Saul Welger

Personal information
- Nationality: American
- Born: 18 April 1931 New York City, New York, United States
- Died: 10 October 2002 (aged 71) Brooklyn, New York, United States
- Spouse: Christa Welger ​(m. 1962⁠–⁠2002)​

Sport
- Sport: Athletics Wheelchair basketball

Medal record
Representing United States
Paralympic Games
Athletics
| Bronze medal – third place | 1960 Rome | Men's Shot Put C |
Wheelchair basketball
| Gold medal – first place | 1960 Rome | Men's Tournament Class B |
| Gold medal – first place | 1964 Tokyo | Men's Tournament Class B Incomplete |

= Saul Welger =

American Paralympic athlete (1931–2002)

Saul Welger (18 April 1931 – 10 October 2002) from Brooklyn, New York, was a United States Paralympic athlete. In the 1960 Summer Paralympics and 1964 Summer Paralympics he competed in multiple sports, including wheelchair basketball.

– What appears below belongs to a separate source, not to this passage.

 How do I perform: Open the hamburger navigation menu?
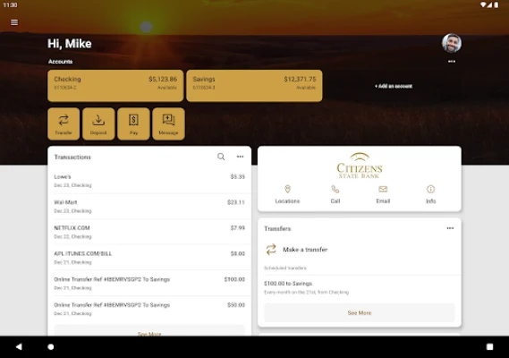pyautogui.click(x=14, y=22)
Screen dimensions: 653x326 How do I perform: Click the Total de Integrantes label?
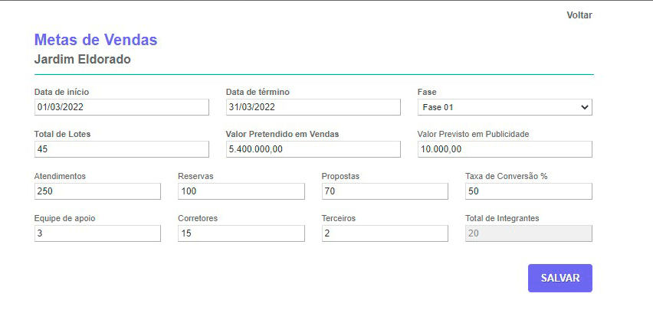point(502,218)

Welger competed at the 1958 and 1959 Stoke Mandeville Games. In the 1960 and 1964 Paralympics he was a member of the winning United States wheelchair basketball team. In 1976, Welger was inducted into the NWBA Hall of Fame. He hired Junius Kellogg as the first Black coach in wheelchair basketball.

Welger married West German wheelchair athlete Christa E. Zander in 1963; they had two children, born in 1966 and 1970. Saul Welger died in 2002. After Christa Welger's death in 2019, the Christa & Saul Welger Foundation was established, to continue their work in supporting accessible sports opportunities for physically disabled youth.